# Start of RECORDED DATA
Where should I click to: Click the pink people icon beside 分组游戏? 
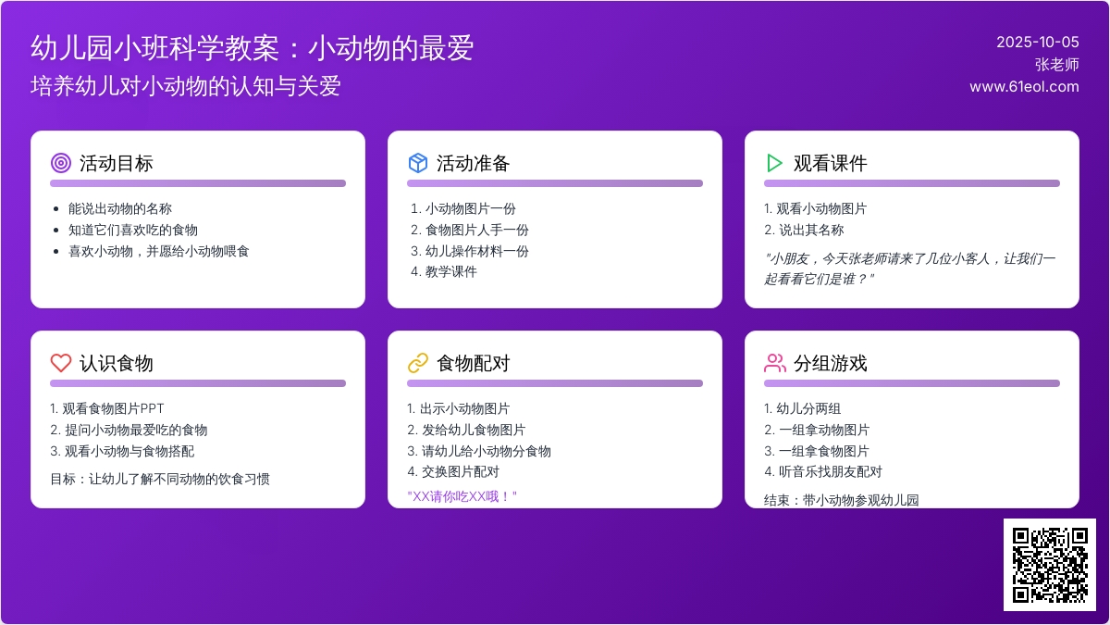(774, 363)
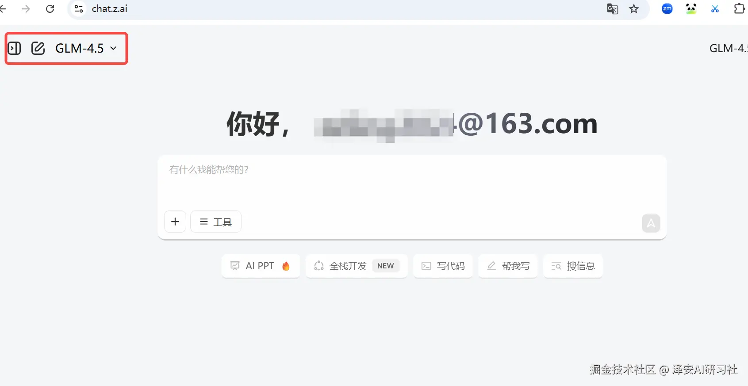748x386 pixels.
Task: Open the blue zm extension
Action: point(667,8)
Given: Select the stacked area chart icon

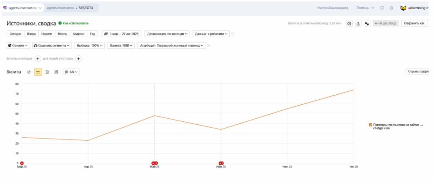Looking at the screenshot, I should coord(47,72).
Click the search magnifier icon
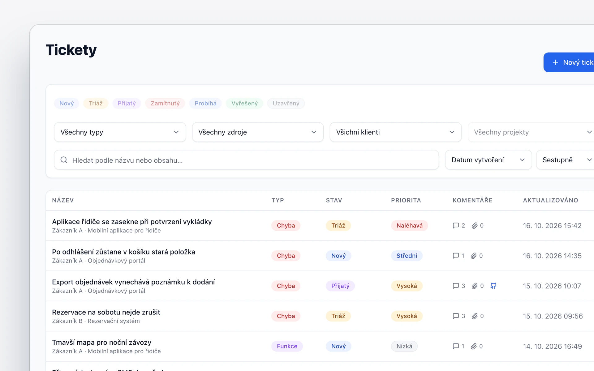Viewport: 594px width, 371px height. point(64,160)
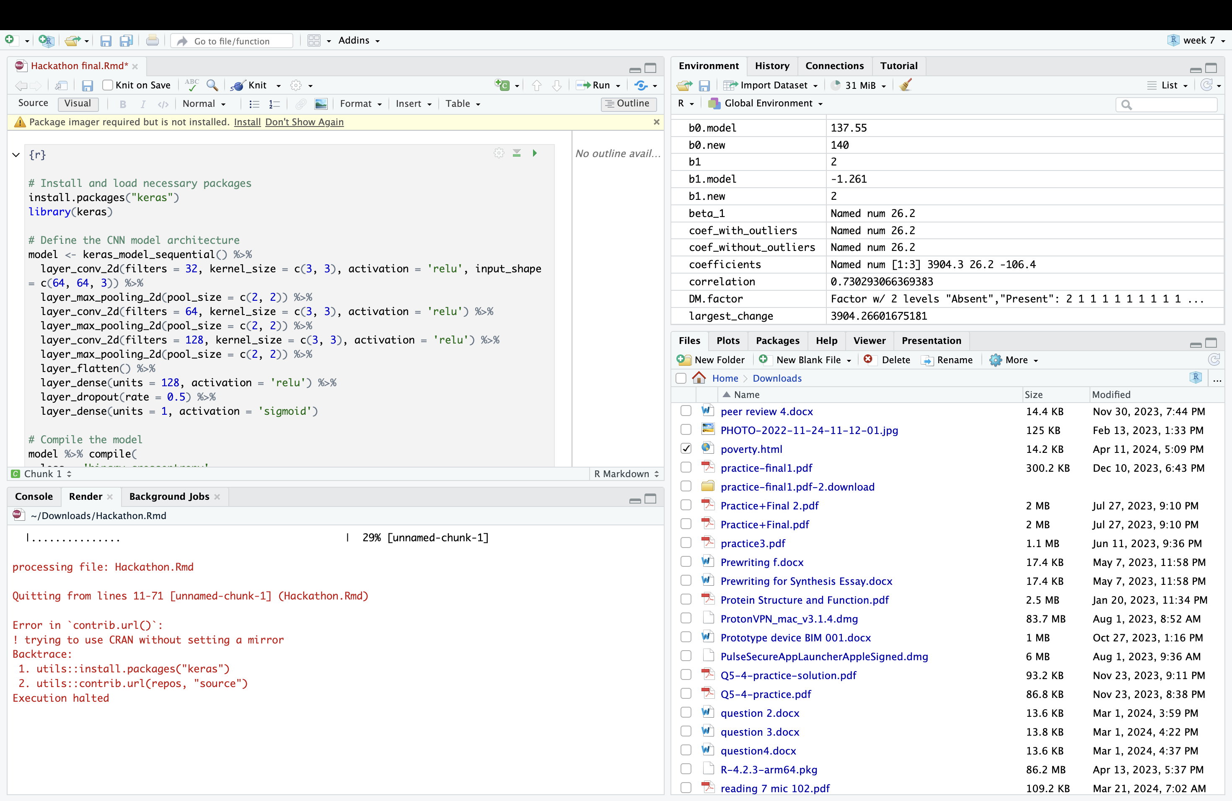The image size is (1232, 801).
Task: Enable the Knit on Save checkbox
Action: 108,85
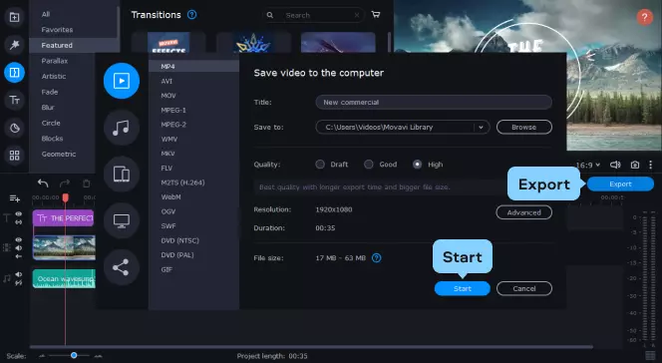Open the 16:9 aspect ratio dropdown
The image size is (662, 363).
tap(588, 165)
# End of RECORDED DATA
# Start of RECORDED DATA
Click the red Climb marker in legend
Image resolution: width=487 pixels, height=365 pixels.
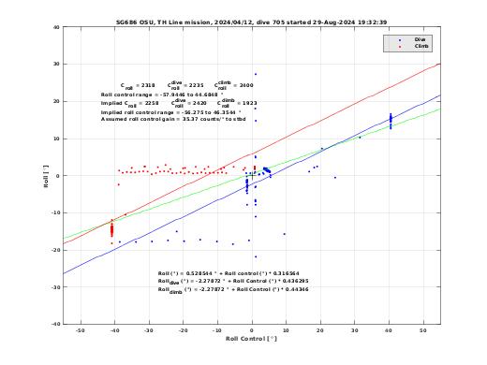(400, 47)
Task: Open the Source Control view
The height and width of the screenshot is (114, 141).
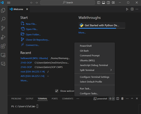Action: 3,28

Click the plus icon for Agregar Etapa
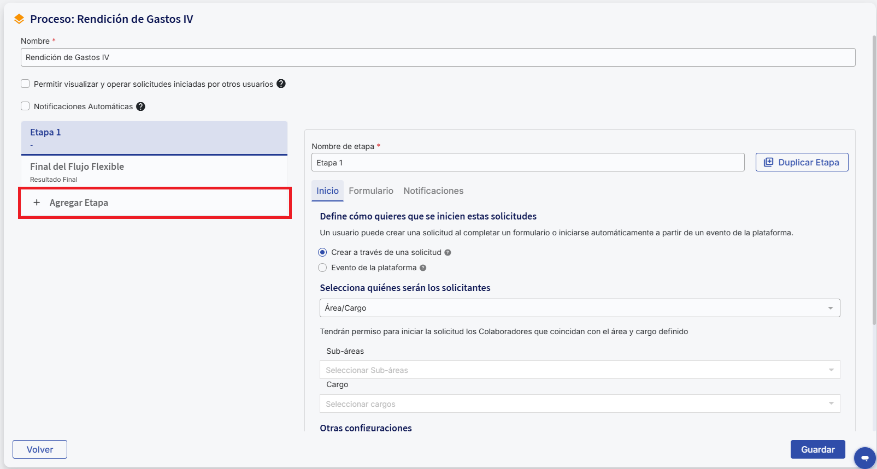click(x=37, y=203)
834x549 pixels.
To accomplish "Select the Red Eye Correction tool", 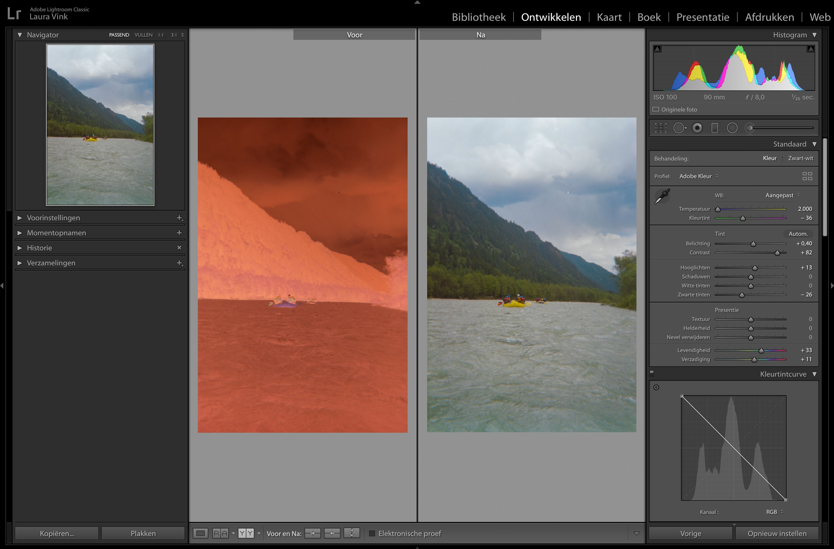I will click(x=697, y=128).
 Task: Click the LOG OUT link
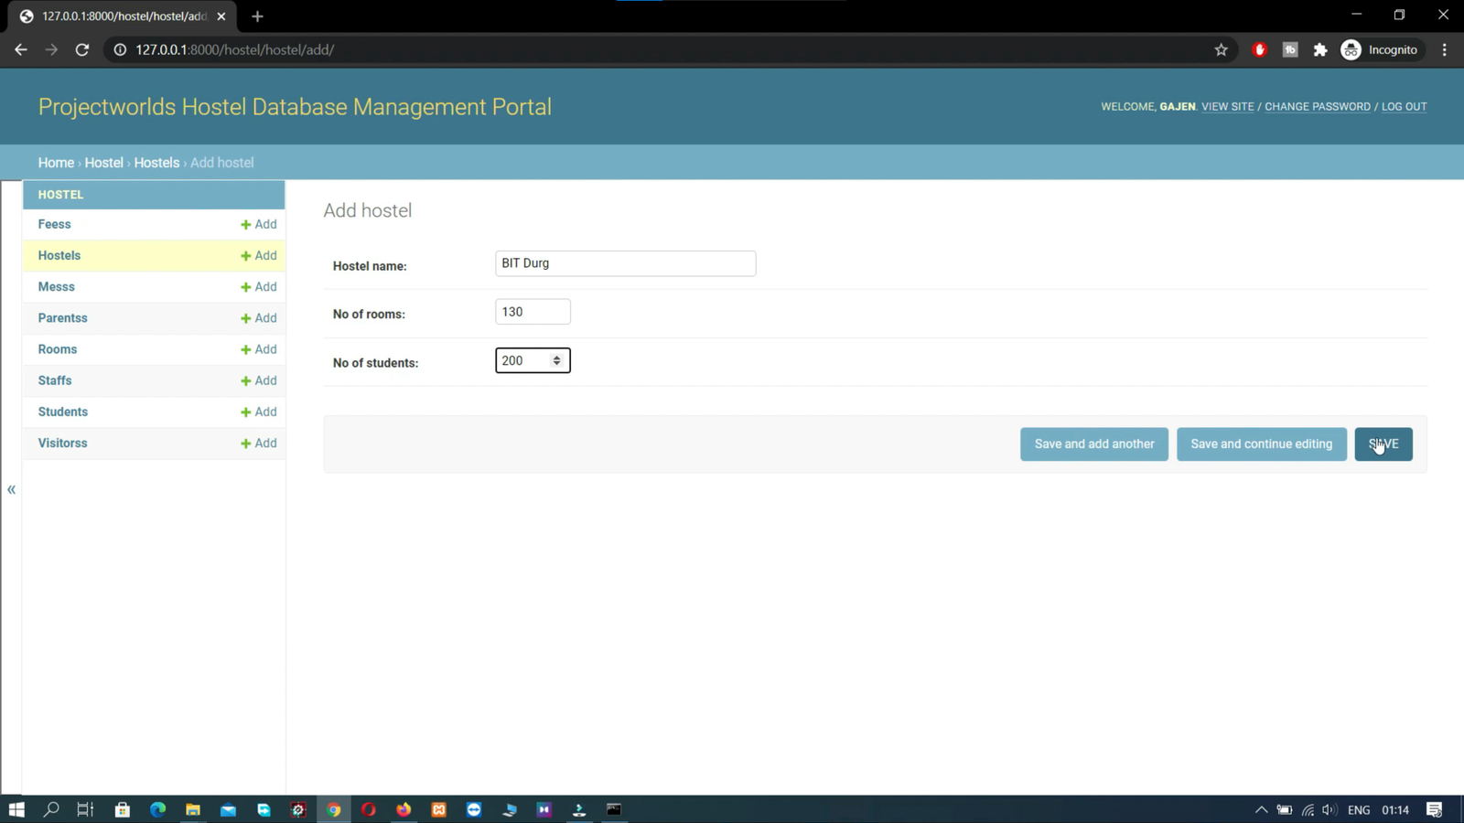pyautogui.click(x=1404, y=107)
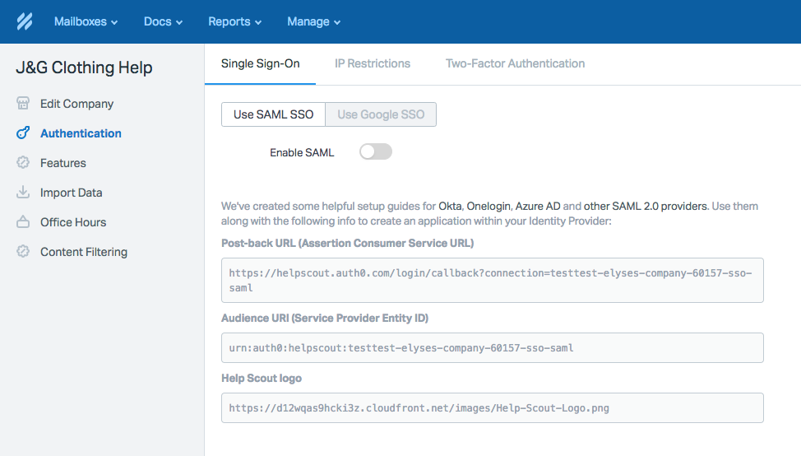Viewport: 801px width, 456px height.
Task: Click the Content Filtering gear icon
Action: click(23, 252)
# End of RECORDED DATA
▶ [YOUR TASK]
Change "stacked area chart" to "line chart" in the rows between the line holding "Where should I" and the line holding "Looking at the", inclusive, keeping everything else the same. Leave the pictures out of your answer.

▶ [TASK RESULT]
Where should I click to: Click the pink people icon beside 分组游戏? 
(774, 363)
748x386 pixels.
Task: Open the blue zm extension
Action: point(667,8)
Given: Select the line chart icon

Looking at the screenshot, I should coord(47,72).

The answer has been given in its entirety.